### What the task requires
Give back each line of the listing below that contains the string "pixels".
Material provided below:
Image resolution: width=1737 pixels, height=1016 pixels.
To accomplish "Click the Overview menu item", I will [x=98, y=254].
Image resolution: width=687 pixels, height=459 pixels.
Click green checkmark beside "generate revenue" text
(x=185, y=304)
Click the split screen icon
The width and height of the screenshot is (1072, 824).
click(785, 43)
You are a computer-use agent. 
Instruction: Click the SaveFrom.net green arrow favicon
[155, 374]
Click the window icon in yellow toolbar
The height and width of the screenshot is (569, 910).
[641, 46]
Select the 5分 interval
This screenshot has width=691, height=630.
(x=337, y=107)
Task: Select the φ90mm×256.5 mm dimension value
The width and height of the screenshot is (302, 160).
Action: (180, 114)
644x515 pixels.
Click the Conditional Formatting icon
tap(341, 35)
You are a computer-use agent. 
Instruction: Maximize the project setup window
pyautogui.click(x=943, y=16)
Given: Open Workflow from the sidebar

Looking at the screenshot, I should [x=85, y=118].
End of Material provided.
### Expected answer
Image resolution: width=1737 pixels, height=1016 pixels.
Image resolution: width=687 pixels, height=459 pixels.
644x515 pixels.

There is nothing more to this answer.